Directive
Retype every one of the rows below word for word, changing nothing.

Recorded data

◇ ◇ ◇

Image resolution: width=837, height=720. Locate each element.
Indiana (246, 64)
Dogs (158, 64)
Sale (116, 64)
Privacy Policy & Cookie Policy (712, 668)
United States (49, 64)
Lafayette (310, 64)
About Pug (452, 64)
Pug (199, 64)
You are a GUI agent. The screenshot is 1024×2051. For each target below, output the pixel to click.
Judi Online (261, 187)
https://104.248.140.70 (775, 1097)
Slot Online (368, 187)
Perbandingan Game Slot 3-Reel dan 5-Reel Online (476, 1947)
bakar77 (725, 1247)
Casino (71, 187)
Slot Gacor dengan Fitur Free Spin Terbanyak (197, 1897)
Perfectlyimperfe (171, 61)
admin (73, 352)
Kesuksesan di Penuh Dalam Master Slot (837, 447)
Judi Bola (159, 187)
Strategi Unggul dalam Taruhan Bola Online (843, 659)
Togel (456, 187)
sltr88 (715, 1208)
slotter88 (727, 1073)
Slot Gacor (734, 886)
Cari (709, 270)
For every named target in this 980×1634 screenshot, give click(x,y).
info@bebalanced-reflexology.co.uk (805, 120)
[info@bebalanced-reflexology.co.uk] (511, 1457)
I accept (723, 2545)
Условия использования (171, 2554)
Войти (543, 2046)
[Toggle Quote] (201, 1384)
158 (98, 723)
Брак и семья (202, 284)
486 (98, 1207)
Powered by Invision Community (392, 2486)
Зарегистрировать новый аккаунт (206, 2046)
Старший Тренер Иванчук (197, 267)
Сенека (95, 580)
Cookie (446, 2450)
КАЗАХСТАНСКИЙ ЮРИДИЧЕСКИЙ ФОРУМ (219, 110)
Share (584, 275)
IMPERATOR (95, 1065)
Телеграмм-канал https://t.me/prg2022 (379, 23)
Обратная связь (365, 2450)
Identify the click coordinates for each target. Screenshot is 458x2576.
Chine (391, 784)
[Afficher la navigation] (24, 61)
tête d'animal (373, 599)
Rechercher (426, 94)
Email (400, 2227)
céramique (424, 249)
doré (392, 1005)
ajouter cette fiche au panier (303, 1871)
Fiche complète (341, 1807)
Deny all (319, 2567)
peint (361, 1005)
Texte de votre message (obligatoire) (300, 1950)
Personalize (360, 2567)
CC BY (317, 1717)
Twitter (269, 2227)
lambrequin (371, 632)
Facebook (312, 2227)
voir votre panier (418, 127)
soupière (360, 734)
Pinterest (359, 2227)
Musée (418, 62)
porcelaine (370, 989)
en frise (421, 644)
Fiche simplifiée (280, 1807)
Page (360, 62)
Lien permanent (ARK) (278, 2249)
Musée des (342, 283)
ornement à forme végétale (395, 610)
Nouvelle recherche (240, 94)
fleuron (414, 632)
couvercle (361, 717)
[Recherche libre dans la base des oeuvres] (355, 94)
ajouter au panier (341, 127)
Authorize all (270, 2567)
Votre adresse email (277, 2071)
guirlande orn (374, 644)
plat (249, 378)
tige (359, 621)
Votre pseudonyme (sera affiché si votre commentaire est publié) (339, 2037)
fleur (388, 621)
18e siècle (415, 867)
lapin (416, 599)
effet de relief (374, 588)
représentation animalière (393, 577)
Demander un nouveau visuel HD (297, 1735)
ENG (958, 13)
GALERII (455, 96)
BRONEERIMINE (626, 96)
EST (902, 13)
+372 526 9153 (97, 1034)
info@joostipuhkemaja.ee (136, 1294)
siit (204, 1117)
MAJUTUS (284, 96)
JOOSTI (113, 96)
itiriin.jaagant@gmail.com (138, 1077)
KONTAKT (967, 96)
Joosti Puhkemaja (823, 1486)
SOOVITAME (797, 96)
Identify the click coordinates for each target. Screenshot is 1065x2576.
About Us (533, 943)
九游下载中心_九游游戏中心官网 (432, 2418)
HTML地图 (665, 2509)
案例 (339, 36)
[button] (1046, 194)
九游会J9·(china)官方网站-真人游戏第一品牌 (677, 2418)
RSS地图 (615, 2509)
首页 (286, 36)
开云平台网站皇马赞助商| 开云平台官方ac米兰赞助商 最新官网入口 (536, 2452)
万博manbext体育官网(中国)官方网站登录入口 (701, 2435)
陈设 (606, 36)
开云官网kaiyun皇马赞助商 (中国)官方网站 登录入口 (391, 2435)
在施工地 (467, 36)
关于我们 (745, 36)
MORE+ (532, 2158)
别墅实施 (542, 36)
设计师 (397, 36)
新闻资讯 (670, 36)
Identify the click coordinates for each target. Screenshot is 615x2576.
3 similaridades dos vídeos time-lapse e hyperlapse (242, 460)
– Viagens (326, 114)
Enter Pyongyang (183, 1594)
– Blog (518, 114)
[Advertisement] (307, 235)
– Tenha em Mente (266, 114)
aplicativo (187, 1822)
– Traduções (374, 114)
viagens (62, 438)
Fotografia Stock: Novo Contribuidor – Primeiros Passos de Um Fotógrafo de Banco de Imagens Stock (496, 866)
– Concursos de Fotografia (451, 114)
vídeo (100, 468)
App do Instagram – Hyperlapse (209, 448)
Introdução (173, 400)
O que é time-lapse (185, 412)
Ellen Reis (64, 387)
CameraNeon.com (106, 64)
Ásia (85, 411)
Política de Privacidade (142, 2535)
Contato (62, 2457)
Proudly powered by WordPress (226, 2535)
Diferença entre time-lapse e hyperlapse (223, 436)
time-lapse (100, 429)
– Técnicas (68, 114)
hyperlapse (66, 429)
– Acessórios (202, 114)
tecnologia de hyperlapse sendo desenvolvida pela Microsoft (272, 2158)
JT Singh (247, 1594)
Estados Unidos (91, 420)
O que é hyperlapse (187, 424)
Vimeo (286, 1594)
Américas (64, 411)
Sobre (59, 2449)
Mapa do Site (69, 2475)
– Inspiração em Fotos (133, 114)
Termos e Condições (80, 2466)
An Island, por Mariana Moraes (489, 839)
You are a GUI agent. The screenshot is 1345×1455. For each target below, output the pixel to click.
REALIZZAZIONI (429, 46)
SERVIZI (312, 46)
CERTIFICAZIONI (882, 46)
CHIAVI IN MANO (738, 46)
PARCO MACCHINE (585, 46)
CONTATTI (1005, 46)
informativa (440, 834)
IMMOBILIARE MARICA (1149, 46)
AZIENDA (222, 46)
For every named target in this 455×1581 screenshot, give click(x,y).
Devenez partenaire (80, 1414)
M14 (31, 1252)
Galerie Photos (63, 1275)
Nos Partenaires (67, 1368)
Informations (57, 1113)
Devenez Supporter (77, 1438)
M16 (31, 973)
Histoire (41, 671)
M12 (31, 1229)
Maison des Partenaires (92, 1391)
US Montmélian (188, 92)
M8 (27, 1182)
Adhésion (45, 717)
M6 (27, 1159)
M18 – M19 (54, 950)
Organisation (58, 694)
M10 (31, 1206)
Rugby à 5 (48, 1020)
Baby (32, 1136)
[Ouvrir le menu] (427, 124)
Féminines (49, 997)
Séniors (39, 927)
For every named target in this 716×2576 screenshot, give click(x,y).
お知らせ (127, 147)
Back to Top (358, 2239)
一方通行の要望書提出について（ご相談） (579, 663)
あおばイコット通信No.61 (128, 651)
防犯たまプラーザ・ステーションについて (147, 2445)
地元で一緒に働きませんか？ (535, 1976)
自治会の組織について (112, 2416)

◇ ◇ ◇

Result of this exercise
Image resolution: width=837, height=720. Locate each element.
Indiana (246, 64)
Dogs (158, 64)
Sale (116, 64)
Privacy Policy & Cookie Policy (712, 668)
United States (49, 64)
Lafayette (310, 64)
About Pug (452, 64)
Pug (199, 64)
You are a GUI agent. The screenshot is 1024×2051. For each target below, output the pixel to click.
Judi Online (261, 187)
https://104.248.140.70 (775, 1097)
Slot Online (368, 187)
Perbandingan Game Slot 3-Reel dan 5-Reel Online (476, 1947)
bakar77 (725, 1247)
Casino (71, 187)
Slot Gacor dengan Fitur Free Spin Terbanyak (197, 1897)
Perfectlyimperfe (171, 61)
admin (73, 352)
Kesuksesan di Penuh Dalam Master Slot (837, 447)
Judi Bola (159, 187)
Strategi Unggul dalam Taruhan Bola Online (843, 659)
Togel (456, 187)
sltr88 (715, 1208)
slotter88 (727, 1073)
Slot Gacor (734, 886)
Cari (709, 270)
For every named target in this 980×1634 screenshot, give click(x,y).
info@bebalanced-reflexology.co.uk (805, 120)
[info@bebalanced-reflexology.co.uk] (511, 1457)
I accept (723, 2545)
Условия использования (171, 2554)
Войти (543, 2046)
[Toggle Quote] (201, 1384)
158 (98, 723)
Брак и семья (202, 284)
486 (98, 1207)
Powered by Invision Community (392, 2486)
Зарегистрировать новый аккаунт (206, 2046)
Старший Тренер Иванчук (197, 267)
Сенека (95, 580)
Cookie (446, 2450)
КАЗАХСТАНСКИЙ ЮРИДИЧЕСКИЙ ФОРУМ (219, 110)
Share (584, 275)
IMPERATOR (95, 1065)
Телеграмм-канал https://t.me/prg2022 (379, 23)
Обратная связь (365, 2450)
Identify the click coordinates for each target. Screenshot is 458x2576.
Chine (391, 784)
[Afficher la navigation] (24, 61)
tête d'animal (373, 599)
Rechercher (426, 94)
Email (400, 2227)
céramique (424, 249)
doré (392, 1005)
ajouter cette fiche au panier (303, 1871)
Fiche complète (341, 1807)
Deny all (319, 2567)
peint (361, 1005)
Texte de votre message (obligatoire) (300, 1950)
Personalize (360, 2567)
CC BY (317, 1717)
Twitter (269, 2227)
lambrequin (371, 632)
Facebook (312, 2227)
voir votre panier (418, 127)
soupière (360, 734)
Pinterest (359, 2227)
Musée (418, 62)
porcelaine (370, 989)
en frise (421, 644)
Fiche simplifiée (280, 1807)
Page (360, 62)
Lien permanent (ARK) (278, 2249)
Musée des (342, 283)
ornement à forme végétale (395, 610)
Nouvelle recherche (240, 94)
fleuron (414, 632)
couvercle (361, 717)
[Recherche libre dans la base des oeuvres] (355, 94)
ajouter au panier (341, 127)
Authorize all (270, 2567)
Votre adresse email (277, 2071)
guirlande orn (374, 644)
plat (249, 378)
tige (359, 621)
Votre pseudonyme (sera affiché si votre commentaire est publié) (339, 2037)
fleur (388, 621)
18e siècle (415, 867)
lapin (416, 599)
effet de relief (374, 588)
représentation animalière (393, 577)
Demander un nouveau visuel HD (297, 1735)
ENG (958, 13)
GALERII (455, 96)
BRONEERIMINE (626, 96)
EST (902, 13)
+372 526 9153 (97, 1034)
info@joostipuhkemaja.ee (136, 1294)
siit (204, 1117)
MAJUTUS (284, 96)
JOOSTI (113, 96)
itiriin.jaagant@gmail.com (138, 1077)
KONTAKT (967, 96)
Joosti Puhkemaja (823, 1486)
SOOVITAME (797, 96)
Identify the click coordinates for each target. Screenshot is 1065x2576.
About Us (533, 943)
九游下载中心_九游游戏中心官网 (432, 2418)
HTML地图 (665, 2509)
案例 (339, 36)
[button] (1046, 194)
九游会J9·(china)官方网站-真人游戏第一品牌 (677, 2418)
RSS地图 (615, 2509)
首页 (286, 36)
开云平台网站皇马赞助商| 开云平台官方ac米兰赞助商 最新官网入口 (536, 2452)
万博manbext体育官网(中国)官方网站登录入口 (701, 2435)
陈设 (606, 36)
开云官网kaiyun皇马赞助商 (中国)官方网站 登录入口 (391, 2435)
在施工地 (467, 36)
关于我们 (745, 36)
MORE+ (532, 2158)
别墅实施 (542, 36)
设计师 (397, 36)
新闻资讯 (670, 36)
Identify the click coordinates for each target. Screenshot is 615x2576.
3 similaridades dos vídeos time-lapse e hyperlapse (242, 460)
– Viagens (326, 114)
Enter Pyongyang (183, 1594)
– Blog (518, 114)
[Advertisement] (307, 235)
– Tenha em Mente (266, 114)
aplicativo (187, 1822)
– Traduções (374, 114)
viagens (62, 438)
Fotografia Stock: Novo Contribuidor – Primeiros Passos de Um Fotógrafo de Banco de Imagens Stock (496, 866)
– Concursos de Fotografia (451, 114)
vídeo (100, 468)
App do Instagram – Hyperlapse (209, 448)
Introdução (173, 400)
O que é time-lapse (185, 412)
Ellen Reis (64, 387)
CameraNeon.com (106, 64)
Ásia (85, 411)
Política de Privacidade (142, 2535)
Contato (62, 2457)
Proudly powered by WordPress (226, 2535)
Diferença entre time-lapse e hyperlapse (223, 436)
time-lapse (100, 429)
– Técnicas (68, 114)
hyperlapse (66, 429)
– Acessórios (202, 114)
tecnologia de hyperlapse sendo desenvolvida pela Microsoft (272, 2158)
JT Singh (247, 1594)
Estados Unidos (91, 420)
O que é hyperlapse (187, 424)
Vimeo (286, 1594)
Américas (64, 411)
Sobre (59, 2449)
Mapa do Site (69, 2475)
– Inspiração em Fotos (133, 114)
Termos e Condições (80, 2466)
An Island, por Mariana Moraes (489, 839)
You are a GUI agent. The screenshot is 1345×1455. For each target below, output the pixel to click.
REALIZZAZIONI (429, 46)
SERVIZI (312, 46)
CERTIFICAZIONI (882, 46)
CHIAVI IN MANO (738, 46)
PARCO MACCHINE (585, 46)
CONTATTI (1005, 46)
informativa (440, 834)
IMMOBILIARE MARICA (1149, 46)
AZIENDA (222, 46)
For every named target in this 455×1581 screenshot, give click(x,y).
Devenez partenaire (80, 1414)
M14 (31, 1252)
Galerie Photos (63, 1275)
Nos Partenaires (67, 1368)
Informations (57, 1113)
Devenez Supporter (77, 1438)
M16 (31, 973)
Histoire (41, 671)
M12 (31, 1229)
Maison des Partenaires (92, 1391)
US Montmélian (188, 92)
M8 (27, 1182)
Adhésion (45, 717)
M6 (27, 1159)
M18 – M19 (54, 950)
Organisation (58, 694)
M10 (31, 1206)
Rugby à 5 (48, 1020)
Baby (32, 1136)
[Ouvrir le menu] (427, 124)
Féminines (49, 997)
Séniors (39, 927)
For every named target in this 716×2576 screenshot, give click(x,y).
お知らせ (127, 147)
Back to Top (358, 2239)
一方通行の要望書提出について（ご相談） (579, 663)
あおばイコット通信No.61 (128, 651)
防犯たまプラーザ・ステーションについて (147, 2445)
地元で一緒に働きませんか？ (535, 1976)
自治会の組織について (112, 2416)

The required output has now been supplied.